暖かい闇

酒と食事と過去

酒、酒、なぜ酒?

「いろんな局面で、いろんな目的を持って飲酒が行われている。それを忘れて、酒、酒、酒、となっていた。酒がいろんなことを解決してくれるように思っていた。それぞれの目的に適う手段は本当に酒なのか?」と前回のエントリーで書いた。
僕は漫然と酒を飲んでいた。

漫然と酒を飲み、曖昧になり、嫌なことから目を背け、逃げていたのだ!

なんと愚かな!

今はそんな気分です。
いろいろと反省している。

では、なぜ酒でなくてはいけなかったのか?他のもので代替できなかったのか?
酒でなくてはいけなかった理由、もしくは酒でなくてはいけないと思い込んでいた理由について。

まず飲料のなかで酒は優れている。優れている点はズバリ、アルコールにある。なにもアルコール中毒者の戯言ではない。水に溶けにくい香気成分をアルコールは抱え持つことができる。アルコール無しでは表現できない香りの世界がアルコール飲料にはあり、そこは優れた点と評してよいように思われる。

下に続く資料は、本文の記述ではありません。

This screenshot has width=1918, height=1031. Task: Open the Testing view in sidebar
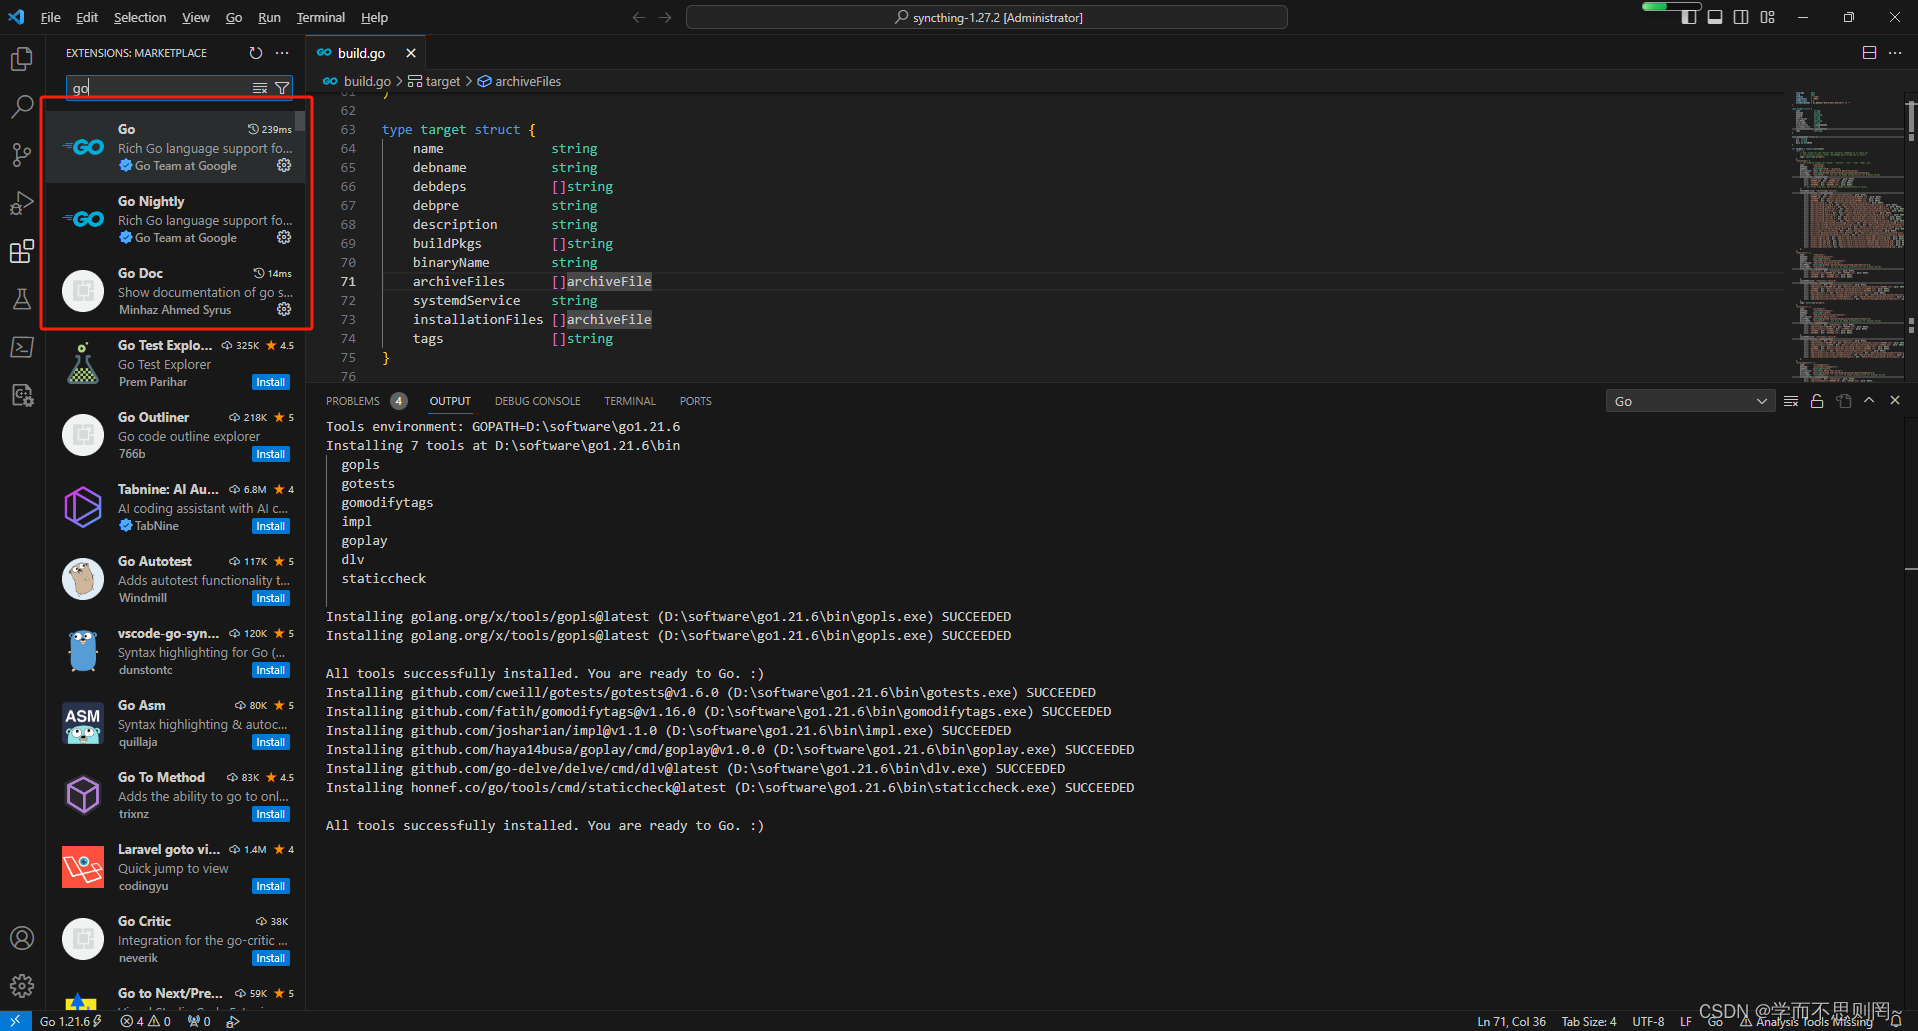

嗜好品としての酒も、嗜好品としての条件を満たしていると思われる。
煙草とかお茶とかコーヒーとかと比べてみると、私には嗜好品の共通項は①抵抗性②複雑性③多様性に求められるように思われる。
①抵抗性は長く愉しむための条件だ。煙草もお茶もコーヒーもお酒も苦くのみにくいが、その抵抗性によって愉しむ時間を長く引き延ばすことができる。ゆっくりと味わい、中身を検査する時間が与えられる。
②複雑性は深く愉しむための条件だ。様々な香気成分や味わいの複雑さがある一定の閾値を超えれば、その複雑さを「読む」営為が発生する。一口のむ毎に、その掴み難い正体を掴もうと、その味わいの本質を掴もうと、追いかけっこがはじまる。そこにあるものの真意を探り、理解しようとする探究の愉しみがある。
③多様性は違いを愉しむための条件だ。同じ原料を使っていても産地や製法によって味わいに全くの差が出る。比べる愉しみがここで生まれる。
嗜好品としての条件を満たすことは酒でなくてはいけない理由にはならないが、人間の快楽を増大させる可能性をもつものとして酒を一つの手段に選ぶことを正当化する。しかしまた、酒が嗜好品として人間の快楽を増大させる可能性をもつものと認知されたとき、人はその世界の大きさに触れ、これでなくてはならないと思うものでもある。他の世界にはない、そこの世界にしかないものを知るからである。

以上、不完全ではあろうが、酒の素晴らしさ、酒でなくてはいけない理由、代替不可能性みたいなのについてぼんやり考えてみた。
だがこれは、酒を酒ゆえに愉しむことの説明、つまり酒を酒を目的にして飲む理由だろう。
次回は「酔う」ことに何を私は求めていたのか考えてみる。